We watched him chat and drink with us after the classes as though nothing was happening – nothing was wrong.
He was absolute proof that life is not so much about what happens to you but how you deal with it.
We saw him defy the odds for years but then no one expected anything different. Leon of course means “Lion” and there can be no doubt about our Leon’s lion heart over this time. With the odds piled against him, he continued on with the pluck, grit and determination that most of us can only hope for.
His happy, chatty, friendly manner never deserted him. The last time I saw Leon (which was a few months before he left for Adelaide) he was in the Lower Bar holding court. Typically, he dismissed talk of his health and he asked about the club and as he usually did, gave me his ideas (and he had many) as to how the club might be improved and new initiatives it might consider.
Leon’s interest in the club was absolutely genuine. He loved the club. It was truly his home away from home.
As great as he was for the club, I think he would be the first to say that the club gave him more – friendship, society, purpose, position and interest and of course, his championships!
I know that he was blown away by the way members rallied to his aid when a fund raiser was held for him some years ago – so the relationship was very much a two-way street.
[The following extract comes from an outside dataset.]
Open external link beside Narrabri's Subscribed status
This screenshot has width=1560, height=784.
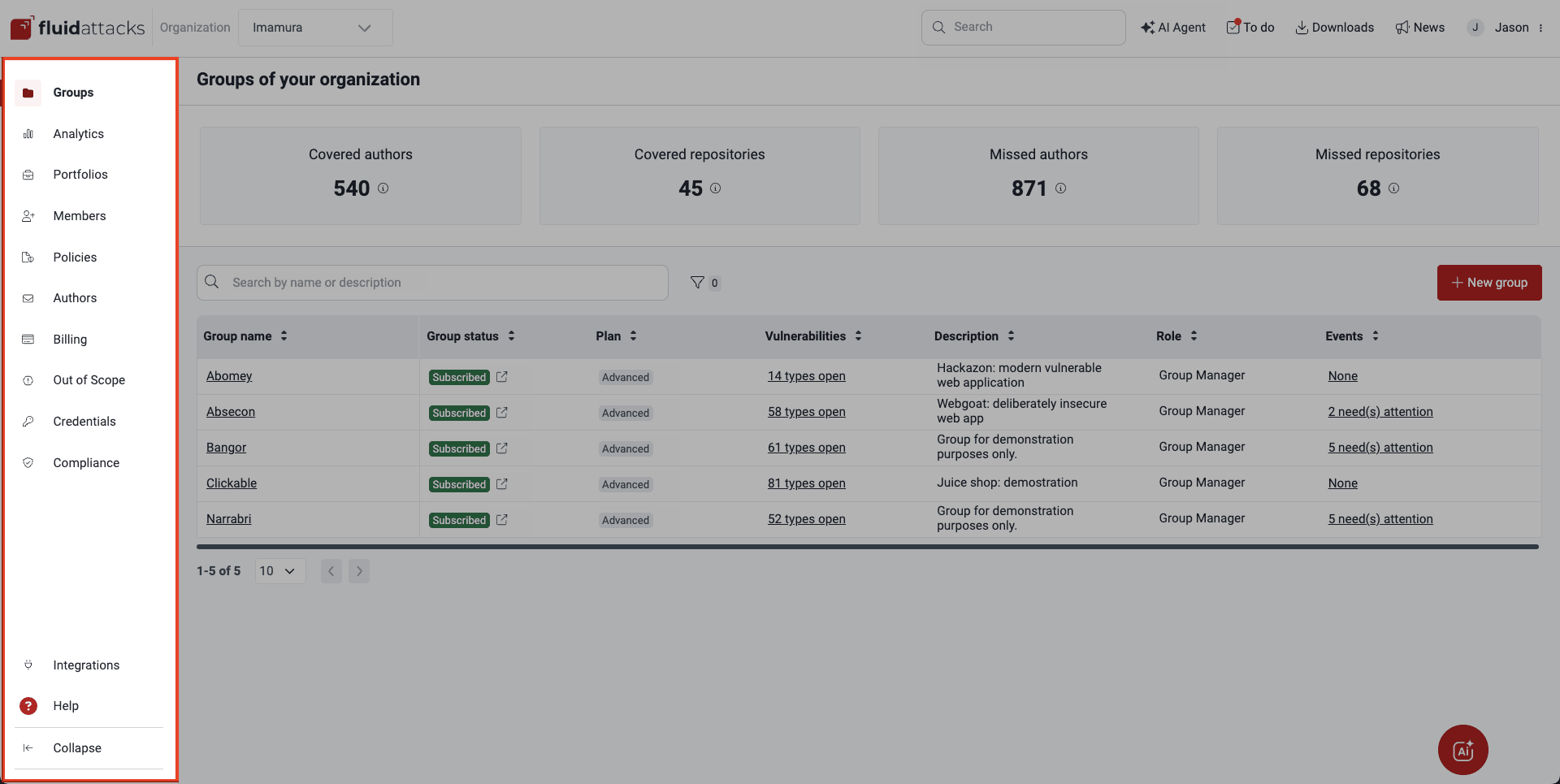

I don’t know much about Leon’s life outside of City Tatts. I know that he lived by his wits. He was an “ideas” man and over the years had a hand in many different ventures and endeavours. Most people who live that way are usually forced to compromise on principle from time to time – but not our Leon. In the 30 years that I knew him, I never heard one bad word said of him. He was popular, respected and well liked. He was engaging company with a great sense of humour and to top it all off, a man of principle and integrity.
He told a very good friend (who is here today) shortly before he died, that he had lived life to the full and had no regrets at all.
Leon’s name is etched for perpetuity into the history of our club, in its books and on its honour boards. His memory is etched into the hearts and minds of all who knew and admired him. We knew him as a champion. Yes, a champion snooker and billiards player and a champion racquetball player, but much more importantly, a champion bloke!
And that is why we are all here today!
On behalf of a grateful club, thank you champion and farewell.